### [What to do]
From the line containing "The height and" to the final line of the entries, copy each line exactly. Pictures stay out.

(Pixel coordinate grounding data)
^^^^^^^^^^^^^^^^

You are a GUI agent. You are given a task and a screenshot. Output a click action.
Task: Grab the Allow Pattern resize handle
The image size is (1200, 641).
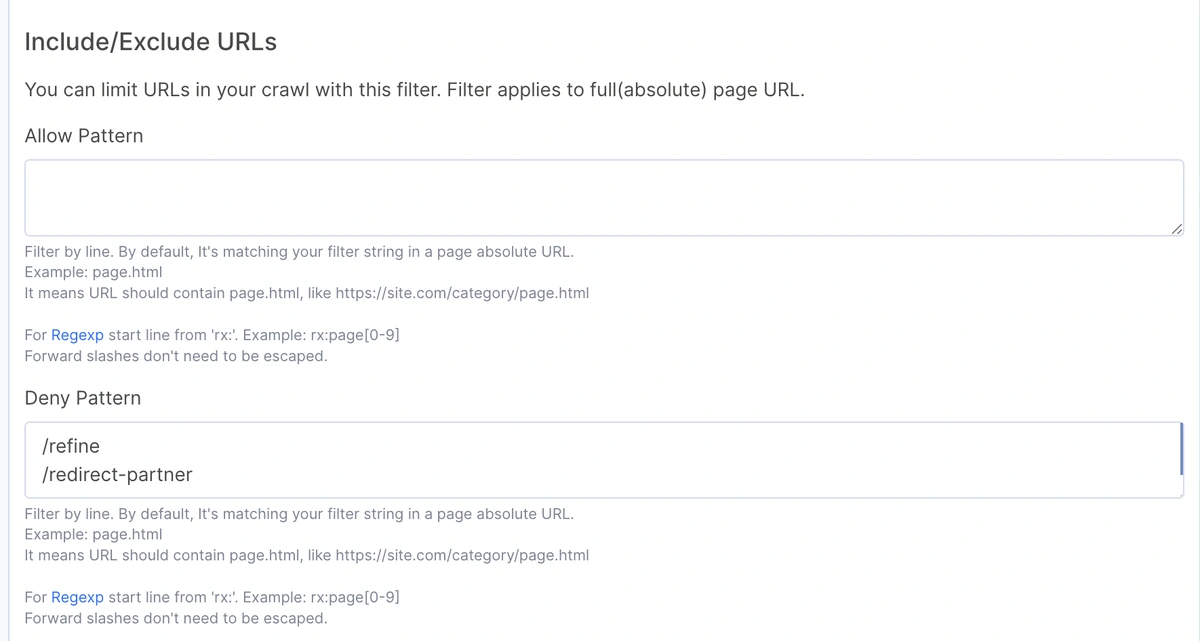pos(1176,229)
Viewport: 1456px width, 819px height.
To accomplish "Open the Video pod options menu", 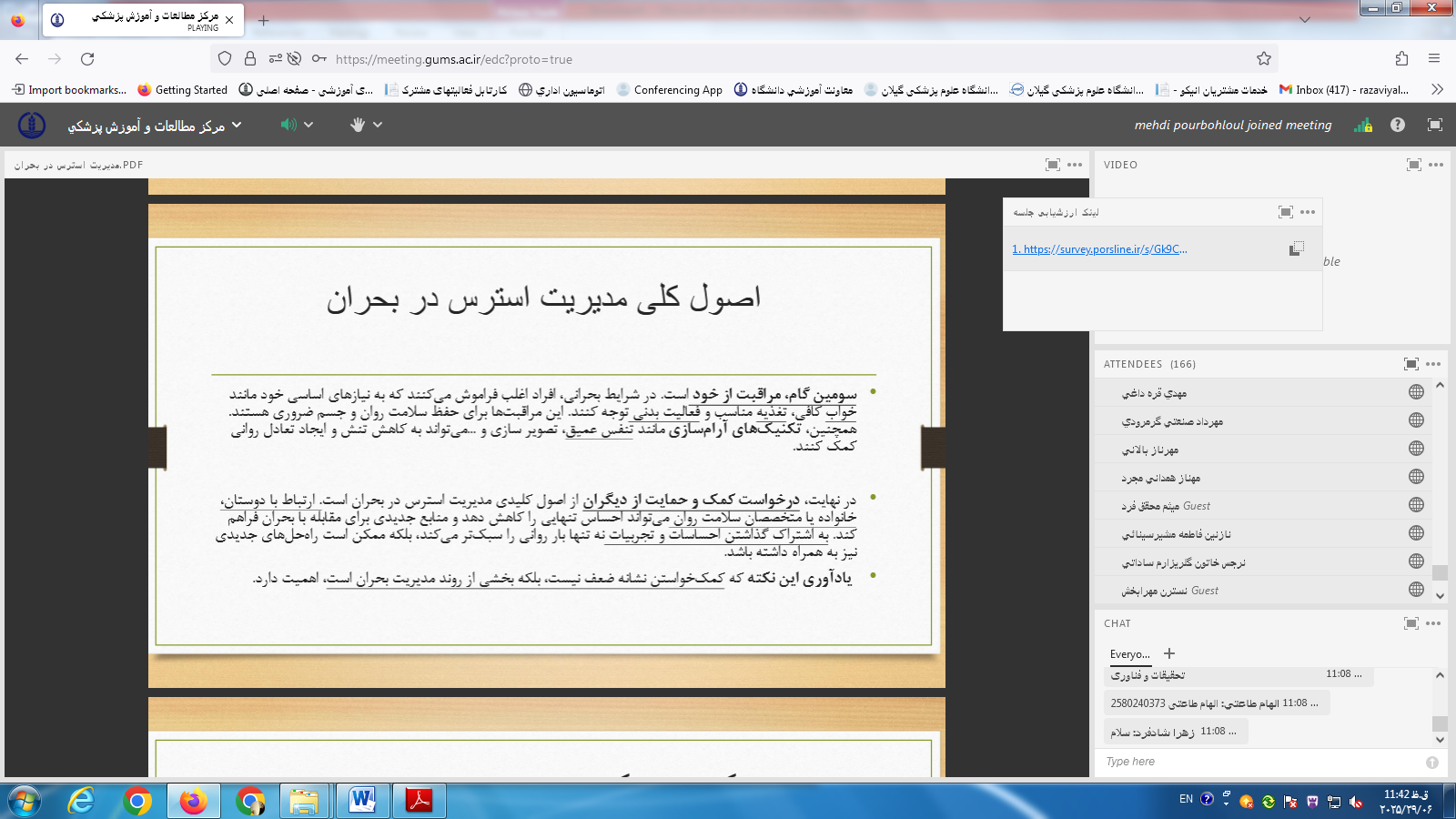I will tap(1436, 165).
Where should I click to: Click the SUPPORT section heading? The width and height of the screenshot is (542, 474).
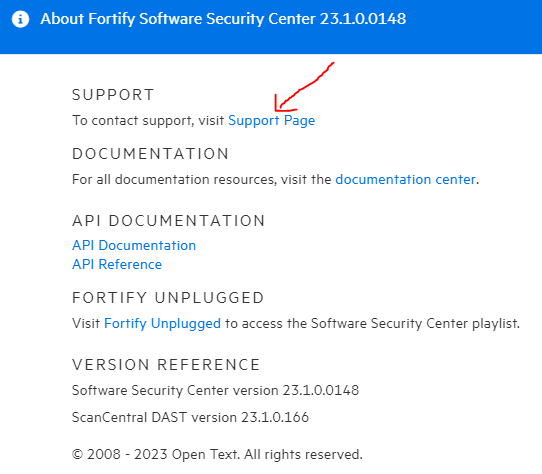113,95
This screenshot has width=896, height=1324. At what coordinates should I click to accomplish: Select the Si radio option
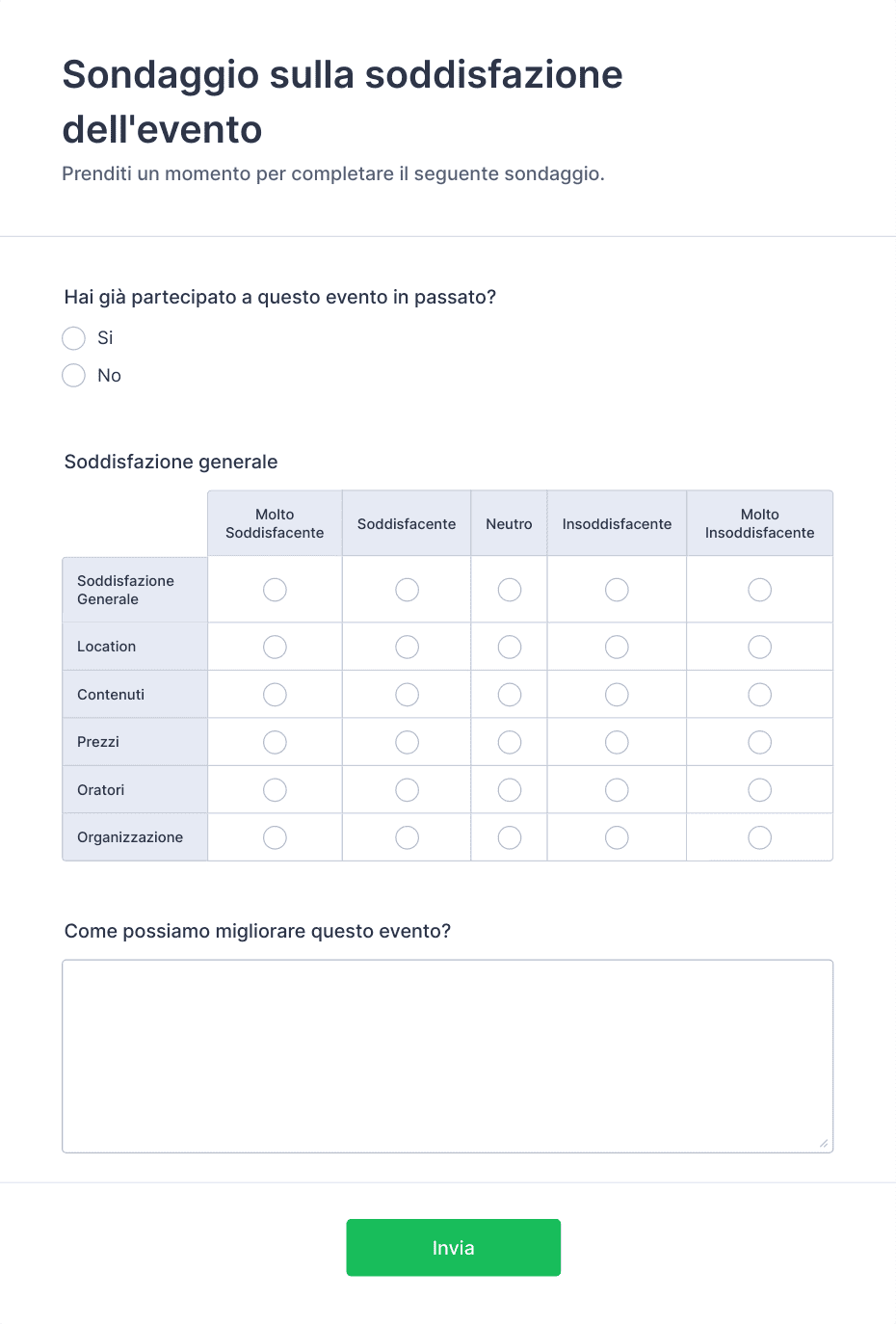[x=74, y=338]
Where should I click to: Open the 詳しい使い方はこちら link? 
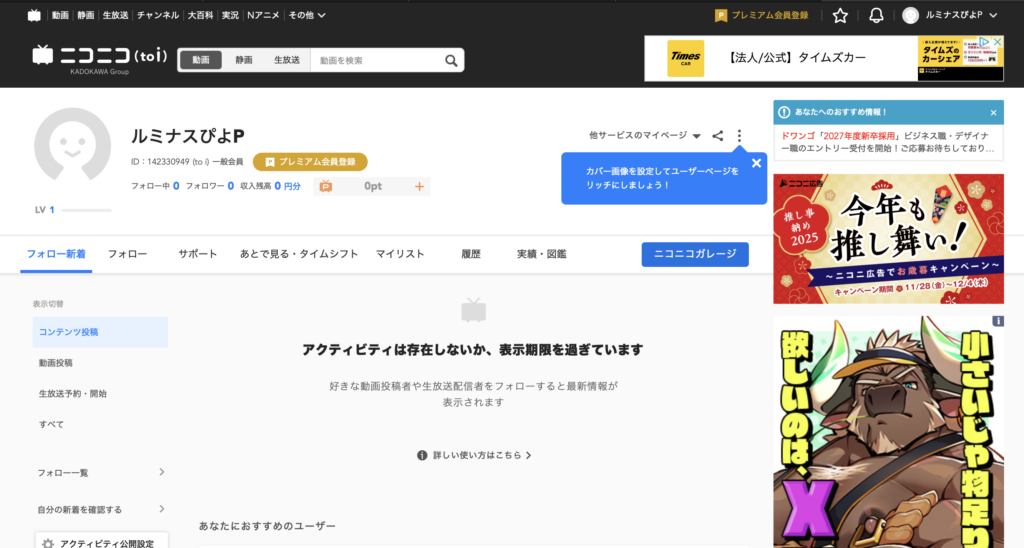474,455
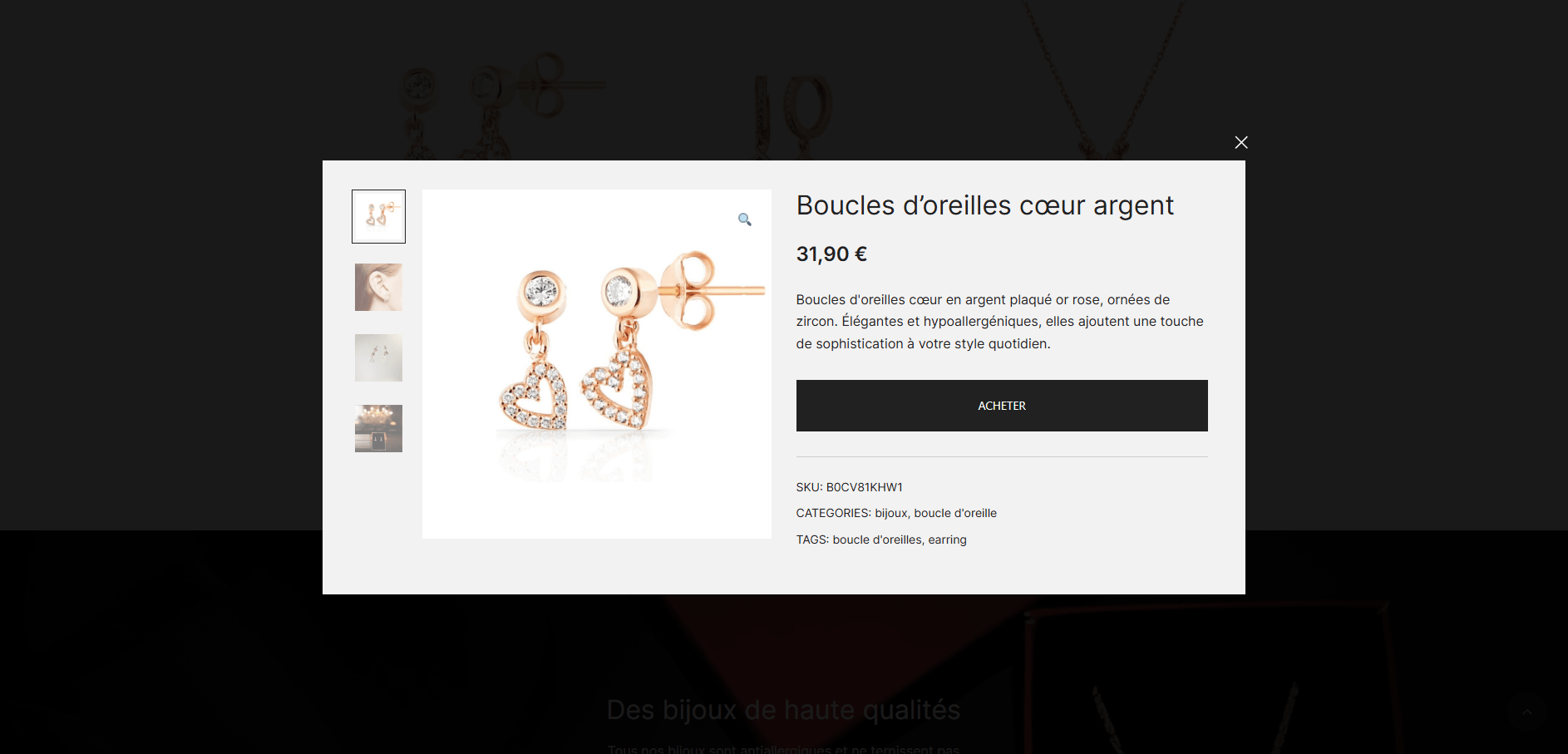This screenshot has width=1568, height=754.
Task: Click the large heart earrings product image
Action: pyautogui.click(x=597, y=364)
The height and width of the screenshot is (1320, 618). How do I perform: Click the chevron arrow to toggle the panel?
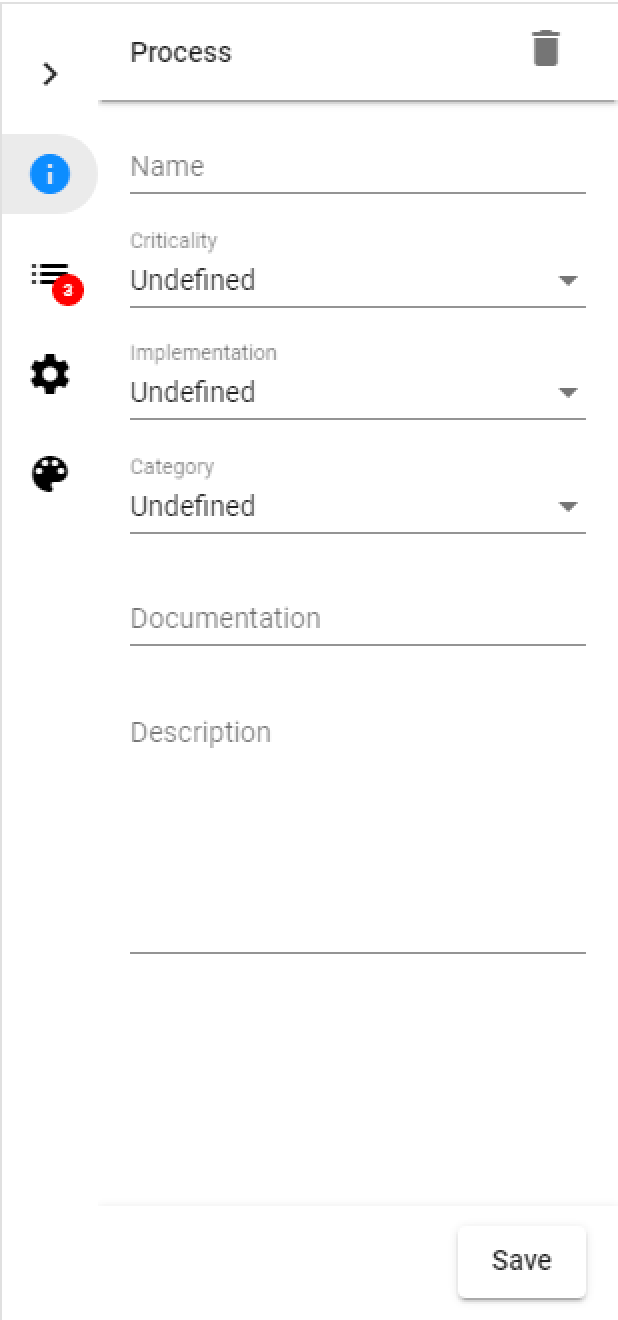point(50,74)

^^^^^^^^^^^^^^^^

### [Answer for the task]
The height and width of the screenshot is (1320, 618). How do I perform: Click the chevron arrow to toggle the panel?
point(50,74)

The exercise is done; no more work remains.